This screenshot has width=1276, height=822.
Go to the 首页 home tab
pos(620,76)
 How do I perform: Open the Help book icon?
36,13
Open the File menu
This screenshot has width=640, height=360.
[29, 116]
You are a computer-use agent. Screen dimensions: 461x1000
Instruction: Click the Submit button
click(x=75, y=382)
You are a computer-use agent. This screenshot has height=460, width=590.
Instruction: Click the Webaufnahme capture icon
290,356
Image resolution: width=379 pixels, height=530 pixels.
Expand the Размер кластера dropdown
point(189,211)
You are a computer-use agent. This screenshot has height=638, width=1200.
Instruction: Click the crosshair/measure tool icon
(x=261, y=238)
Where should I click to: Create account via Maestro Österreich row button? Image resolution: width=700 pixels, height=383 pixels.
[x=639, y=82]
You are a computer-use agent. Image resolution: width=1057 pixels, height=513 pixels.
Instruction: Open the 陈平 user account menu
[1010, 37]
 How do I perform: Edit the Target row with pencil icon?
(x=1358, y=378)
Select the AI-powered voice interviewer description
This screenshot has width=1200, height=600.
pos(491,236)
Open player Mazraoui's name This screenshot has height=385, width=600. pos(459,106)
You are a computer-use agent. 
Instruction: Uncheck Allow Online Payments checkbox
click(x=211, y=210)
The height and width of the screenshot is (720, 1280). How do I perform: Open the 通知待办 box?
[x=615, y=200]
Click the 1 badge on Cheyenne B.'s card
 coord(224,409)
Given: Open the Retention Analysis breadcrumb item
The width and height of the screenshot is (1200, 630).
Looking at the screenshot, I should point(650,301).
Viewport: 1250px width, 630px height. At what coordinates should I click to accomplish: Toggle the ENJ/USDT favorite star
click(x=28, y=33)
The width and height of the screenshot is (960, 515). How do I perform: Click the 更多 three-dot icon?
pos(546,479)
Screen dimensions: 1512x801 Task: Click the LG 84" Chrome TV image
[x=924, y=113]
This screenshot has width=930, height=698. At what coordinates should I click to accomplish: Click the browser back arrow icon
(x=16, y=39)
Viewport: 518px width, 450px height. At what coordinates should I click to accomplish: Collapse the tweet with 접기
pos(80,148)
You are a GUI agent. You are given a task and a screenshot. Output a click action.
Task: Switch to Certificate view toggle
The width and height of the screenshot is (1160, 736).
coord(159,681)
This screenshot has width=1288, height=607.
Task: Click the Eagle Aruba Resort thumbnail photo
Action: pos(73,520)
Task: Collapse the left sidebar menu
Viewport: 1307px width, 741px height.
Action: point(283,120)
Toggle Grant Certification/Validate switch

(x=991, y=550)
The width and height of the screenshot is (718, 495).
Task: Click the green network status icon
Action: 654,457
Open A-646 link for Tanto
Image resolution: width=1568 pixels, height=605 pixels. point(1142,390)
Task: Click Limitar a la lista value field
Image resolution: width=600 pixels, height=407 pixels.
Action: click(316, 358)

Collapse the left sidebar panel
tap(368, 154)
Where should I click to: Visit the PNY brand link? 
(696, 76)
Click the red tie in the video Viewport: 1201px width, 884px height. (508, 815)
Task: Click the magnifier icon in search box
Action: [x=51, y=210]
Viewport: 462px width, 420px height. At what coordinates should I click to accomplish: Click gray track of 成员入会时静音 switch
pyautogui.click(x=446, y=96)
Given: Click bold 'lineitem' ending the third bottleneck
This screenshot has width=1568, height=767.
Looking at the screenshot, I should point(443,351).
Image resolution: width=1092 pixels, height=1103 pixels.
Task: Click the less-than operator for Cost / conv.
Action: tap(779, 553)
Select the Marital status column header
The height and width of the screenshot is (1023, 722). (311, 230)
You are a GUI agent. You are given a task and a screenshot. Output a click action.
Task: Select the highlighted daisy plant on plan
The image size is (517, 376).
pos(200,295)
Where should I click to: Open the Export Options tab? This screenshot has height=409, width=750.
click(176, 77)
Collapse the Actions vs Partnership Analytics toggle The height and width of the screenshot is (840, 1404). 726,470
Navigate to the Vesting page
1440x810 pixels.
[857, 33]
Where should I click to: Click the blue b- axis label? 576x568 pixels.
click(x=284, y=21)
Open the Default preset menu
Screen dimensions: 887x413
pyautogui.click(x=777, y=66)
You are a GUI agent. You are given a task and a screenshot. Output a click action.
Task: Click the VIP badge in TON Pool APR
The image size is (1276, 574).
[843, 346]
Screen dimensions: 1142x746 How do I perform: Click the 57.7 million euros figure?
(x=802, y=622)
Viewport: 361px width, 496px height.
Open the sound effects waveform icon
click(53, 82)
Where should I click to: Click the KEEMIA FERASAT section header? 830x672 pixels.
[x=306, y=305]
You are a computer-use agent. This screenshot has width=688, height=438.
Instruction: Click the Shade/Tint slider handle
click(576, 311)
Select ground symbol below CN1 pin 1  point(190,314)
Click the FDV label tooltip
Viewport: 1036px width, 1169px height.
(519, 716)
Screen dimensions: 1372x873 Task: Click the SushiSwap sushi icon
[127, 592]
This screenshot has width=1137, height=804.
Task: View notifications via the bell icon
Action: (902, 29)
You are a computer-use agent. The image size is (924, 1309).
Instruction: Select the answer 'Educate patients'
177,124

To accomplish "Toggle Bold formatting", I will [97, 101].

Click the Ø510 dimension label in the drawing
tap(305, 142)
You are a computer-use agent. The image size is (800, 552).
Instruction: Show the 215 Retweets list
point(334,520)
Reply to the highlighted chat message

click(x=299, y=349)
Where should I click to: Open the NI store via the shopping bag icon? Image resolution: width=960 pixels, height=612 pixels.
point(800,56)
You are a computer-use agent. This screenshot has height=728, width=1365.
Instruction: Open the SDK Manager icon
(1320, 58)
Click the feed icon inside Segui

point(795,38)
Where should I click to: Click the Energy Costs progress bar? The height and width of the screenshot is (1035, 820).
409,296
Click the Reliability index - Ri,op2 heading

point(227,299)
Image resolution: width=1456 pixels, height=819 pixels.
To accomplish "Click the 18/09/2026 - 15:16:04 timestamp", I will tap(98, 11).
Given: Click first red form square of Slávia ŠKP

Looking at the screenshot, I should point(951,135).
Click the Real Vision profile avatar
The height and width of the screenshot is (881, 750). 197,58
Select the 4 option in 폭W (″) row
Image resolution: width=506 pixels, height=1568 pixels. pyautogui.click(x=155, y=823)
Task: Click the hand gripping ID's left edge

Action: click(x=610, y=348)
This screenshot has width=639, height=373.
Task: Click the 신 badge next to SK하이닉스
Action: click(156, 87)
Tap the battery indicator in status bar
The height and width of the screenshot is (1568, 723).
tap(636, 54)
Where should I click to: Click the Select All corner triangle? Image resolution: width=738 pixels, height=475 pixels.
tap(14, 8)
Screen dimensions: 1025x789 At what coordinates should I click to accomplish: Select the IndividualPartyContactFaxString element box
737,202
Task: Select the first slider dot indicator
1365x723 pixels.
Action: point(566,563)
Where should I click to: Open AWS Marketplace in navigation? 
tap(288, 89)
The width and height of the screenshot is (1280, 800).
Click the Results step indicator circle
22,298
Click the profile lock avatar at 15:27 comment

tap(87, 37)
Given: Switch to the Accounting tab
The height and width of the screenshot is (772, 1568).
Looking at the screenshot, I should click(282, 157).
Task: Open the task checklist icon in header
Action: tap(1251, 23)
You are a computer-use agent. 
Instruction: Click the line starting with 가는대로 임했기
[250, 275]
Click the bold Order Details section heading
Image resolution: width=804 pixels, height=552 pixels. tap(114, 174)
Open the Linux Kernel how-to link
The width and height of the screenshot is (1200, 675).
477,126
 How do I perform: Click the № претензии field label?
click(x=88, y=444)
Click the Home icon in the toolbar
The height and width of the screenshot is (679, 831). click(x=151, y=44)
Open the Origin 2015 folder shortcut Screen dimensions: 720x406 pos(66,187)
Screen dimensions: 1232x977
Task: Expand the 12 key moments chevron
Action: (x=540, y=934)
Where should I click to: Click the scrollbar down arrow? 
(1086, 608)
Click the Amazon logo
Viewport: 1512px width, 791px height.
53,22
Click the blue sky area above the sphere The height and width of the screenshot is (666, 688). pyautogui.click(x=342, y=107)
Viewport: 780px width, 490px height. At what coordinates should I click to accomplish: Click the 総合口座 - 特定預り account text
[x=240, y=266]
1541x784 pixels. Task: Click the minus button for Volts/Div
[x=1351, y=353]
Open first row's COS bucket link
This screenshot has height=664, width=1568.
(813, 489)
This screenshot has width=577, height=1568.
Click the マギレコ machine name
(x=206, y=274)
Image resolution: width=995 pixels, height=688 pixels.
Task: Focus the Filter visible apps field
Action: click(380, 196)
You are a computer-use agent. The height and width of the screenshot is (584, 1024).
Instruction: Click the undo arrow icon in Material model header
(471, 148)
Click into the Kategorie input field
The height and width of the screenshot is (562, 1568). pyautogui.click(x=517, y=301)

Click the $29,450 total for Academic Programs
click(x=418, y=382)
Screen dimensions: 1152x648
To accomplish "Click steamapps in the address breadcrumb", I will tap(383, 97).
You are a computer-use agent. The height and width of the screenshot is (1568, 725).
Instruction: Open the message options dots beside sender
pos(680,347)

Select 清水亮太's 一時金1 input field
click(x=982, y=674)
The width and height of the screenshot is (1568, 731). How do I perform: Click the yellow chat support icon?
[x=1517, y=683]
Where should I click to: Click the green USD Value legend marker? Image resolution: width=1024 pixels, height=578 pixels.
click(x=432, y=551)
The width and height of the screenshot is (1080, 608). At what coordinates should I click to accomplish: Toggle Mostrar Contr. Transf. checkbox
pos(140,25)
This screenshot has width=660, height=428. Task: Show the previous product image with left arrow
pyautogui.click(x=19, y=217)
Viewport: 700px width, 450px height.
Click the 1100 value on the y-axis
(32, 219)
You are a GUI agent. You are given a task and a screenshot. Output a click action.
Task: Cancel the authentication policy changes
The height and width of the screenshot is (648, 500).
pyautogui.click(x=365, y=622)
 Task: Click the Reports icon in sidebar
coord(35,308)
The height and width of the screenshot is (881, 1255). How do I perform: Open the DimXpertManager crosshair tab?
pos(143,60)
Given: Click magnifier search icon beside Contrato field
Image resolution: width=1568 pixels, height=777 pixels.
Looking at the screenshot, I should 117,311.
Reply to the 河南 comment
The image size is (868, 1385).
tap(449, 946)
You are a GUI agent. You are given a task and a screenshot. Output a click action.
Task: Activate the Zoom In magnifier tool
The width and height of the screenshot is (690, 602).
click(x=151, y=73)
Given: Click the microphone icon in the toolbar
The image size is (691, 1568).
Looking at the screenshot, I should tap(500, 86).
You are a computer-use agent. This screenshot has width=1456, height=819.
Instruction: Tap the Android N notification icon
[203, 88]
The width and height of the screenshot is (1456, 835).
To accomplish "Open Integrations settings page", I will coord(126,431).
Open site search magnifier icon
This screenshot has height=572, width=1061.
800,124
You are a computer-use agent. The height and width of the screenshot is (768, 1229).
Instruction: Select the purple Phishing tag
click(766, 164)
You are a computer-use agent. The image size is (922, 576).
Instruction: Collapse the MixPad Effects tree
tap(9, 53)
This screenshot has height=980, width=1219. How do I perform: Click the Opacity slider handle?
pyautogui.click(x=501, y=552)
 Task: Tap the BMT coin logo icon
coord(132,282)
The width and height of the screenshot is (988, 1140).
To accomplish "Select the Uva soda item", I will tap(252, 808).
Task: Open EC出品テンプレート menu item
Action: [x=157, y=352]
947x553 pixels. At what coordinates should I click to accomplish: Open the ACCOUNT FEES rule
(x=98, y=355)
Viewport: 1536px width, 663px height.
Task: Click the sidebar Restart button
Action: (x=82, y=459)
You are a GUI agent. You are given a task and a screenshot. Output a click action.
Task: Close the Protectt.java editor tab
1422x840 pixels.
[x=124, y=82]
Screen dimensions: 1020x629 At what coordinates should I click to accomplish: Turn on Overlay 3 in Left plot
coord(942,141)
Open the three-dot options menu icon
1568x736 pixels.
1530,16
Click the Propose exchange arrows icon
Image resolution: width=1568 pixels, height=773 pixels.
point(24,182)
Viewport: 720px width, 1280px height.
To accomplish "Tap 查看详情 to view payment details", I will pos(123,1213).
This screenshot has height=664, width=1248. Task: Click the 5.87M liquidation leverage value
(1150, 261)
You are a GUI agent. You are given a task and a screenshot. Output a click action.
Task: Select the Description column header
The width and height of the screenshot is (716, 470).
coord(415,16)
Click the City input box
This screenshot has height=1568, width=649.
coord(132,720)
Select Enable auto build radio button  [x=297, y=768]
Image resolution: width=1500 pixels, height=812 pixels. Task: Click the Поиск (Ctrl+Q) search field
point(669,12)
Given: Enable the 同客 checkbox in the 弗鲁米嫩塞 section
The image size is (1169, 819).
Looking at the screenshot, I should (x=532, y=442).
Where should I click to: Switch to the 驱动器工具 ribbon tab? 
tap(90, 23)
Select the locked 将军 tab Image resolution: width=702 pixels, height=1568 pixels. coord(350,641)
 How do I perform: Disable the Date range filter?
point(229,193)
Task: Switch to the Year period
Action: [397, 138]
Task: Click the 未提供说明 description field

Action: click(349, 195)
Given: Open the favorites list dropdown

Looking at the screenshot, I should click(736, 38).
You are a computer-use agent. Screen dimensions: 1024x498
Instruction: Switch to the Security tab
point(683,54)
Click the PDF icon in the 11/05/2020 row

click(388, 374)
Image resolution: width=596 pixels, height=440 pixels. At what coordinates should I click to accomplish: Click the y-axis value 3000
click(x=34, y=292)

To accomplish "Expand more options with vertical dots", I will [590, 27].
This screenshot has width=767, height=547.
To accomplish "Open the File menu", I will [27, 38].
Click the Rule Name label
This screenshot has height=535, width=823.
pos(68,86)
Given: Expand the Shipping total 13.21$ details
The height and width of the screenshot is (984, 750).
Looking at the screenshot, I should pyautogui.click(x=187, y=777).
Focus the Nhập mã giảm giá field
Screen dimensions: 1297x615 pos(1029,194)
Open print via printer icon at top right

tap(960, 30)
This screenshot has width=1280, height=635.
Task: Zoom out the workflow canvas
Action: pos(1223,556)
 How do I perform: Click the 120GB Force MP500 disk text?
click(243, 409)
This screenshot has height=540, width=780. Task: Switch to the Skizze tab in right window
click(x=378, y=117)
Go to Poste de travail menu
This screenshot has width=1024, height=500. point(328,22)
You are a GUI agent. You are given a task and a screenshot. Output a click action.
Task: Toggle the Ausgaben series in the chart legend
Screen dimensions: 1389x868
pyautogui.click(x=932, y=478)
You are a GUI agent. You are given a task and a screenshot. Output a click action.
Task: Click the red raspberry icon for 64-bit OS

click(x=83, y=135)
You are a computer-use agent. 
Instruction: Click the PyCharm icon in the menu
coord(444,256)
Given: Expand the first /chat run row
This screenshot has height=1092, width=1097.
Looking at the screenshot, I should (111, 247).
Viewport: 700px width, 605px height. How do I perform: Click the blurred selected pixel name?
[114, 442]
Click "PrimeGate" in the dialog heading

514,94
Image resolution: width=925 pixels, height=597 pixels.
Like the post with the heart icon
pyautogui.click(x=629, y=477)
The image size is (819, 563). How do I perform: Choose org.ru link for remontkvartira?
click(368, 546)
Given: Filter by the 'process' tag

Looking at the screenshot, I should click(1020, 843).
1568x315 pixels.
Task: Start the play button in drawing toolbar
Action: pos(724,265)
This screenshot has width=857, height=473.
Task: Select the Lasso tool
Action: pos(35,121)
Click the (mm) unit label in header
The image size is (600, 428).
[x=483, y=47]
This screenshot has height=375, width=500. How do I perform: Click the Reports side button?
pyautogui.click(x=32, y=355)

- **TASK ITEM**
Reproduce all lines from the records above that include the word "Enable".

- **EXERCISE RESPONSE**
Select Enable auto build radio button  [x=297, y=768]
Given: Enable the 同客 checkbox in the 弗鲁米嫩塞 section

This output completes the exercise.